The artists have a stated interest in the paranormal regarding this project; they want “to make the invisible visible”. They could be said to have achieved that simply in how the reflections register subtle and generally imperceptible disturbances of air. The responsive shimmering is a reminder, for example, that the audible is physical and that we are all constantly immersed in a tangible medium. Incorporating field recordings of the local sea sets the piece into a kind of energetic dialog with the immediate natural environment, giving the work a degree of site-specificity that could offer a ‘reading of place’ via the visual patterns that are generated albeit an abstract one. But there is also the chaotic state of the feedback loop to consider, the specificities of the cameras, the way they translate light into data, and how data is being iteratively reinterpreted. The power levels, settings, and particular qualities of the projectors have an impact too. Mechanics, information, electricity are all at play here, and the structure created allows us to observe something of the idiosyncrasies of these interactions. The artists had, in fact, tried implementing their set-up with newer video cameras but found these were too good at processing ‘clean’ images, too adept at removing inconsistencies. The reliance on older tech to create this piece ties it to a zeitgeist moment in which Netflix's retro-paranormal series Strangers Things and its German counterpart Dark are hugely popular. It revisits a period in which the heft of bulky objects infused with energy more aggressively disrupted the speed and purity of digital information, seeming to allow unfathomable elements to seep in (or out).

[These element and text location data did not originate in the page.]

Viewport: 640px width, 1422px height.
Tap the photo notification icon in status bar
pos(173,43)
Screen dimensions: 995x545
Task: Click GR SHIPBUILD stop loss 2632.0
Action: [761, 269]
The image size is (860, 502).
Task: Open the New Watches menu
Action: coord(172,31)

The ambiguous reactivity of this installation also vibrantly Illustrates slippage that occurs between calculated cause and effect. The idea that cause and effect constitute a simple, predictable equation that can ultimately be mastered underpins many of the broader values related to Western empiricism; but despite (or because of) all the experiments, deductions, and algorithms, our biosphere, and sociopolitical landscapes are, without hyperbole, currently on the verge of collapsing around us. As is evoked in the Yiddish proverb, ‘Man plans, and God laughs.” The effect of any given cause may easily elide the intention of the actor/action. So it is with this installation: You can speak near it, walk through it, stand purposefully in front of a camera to temporarily disrupt the looping light, and any of those actions will change the patterns reflected on the wall in a visually fascinating but not entirely comprehensible nor predictable way. In contrast to the rationalist bid for full comprehension and control writ large, Ni l’une, ni l’autre emphasizes how much ungovernable complexity saturates our interactions, how factors and energies we aren’t aware of are constantly interceding into our environments. It ‘makes the invisible visible’ while respecting the mysterious and acknowledging the unknown. It is an ode to ghost butterflies flapping imperceptibly in our machines.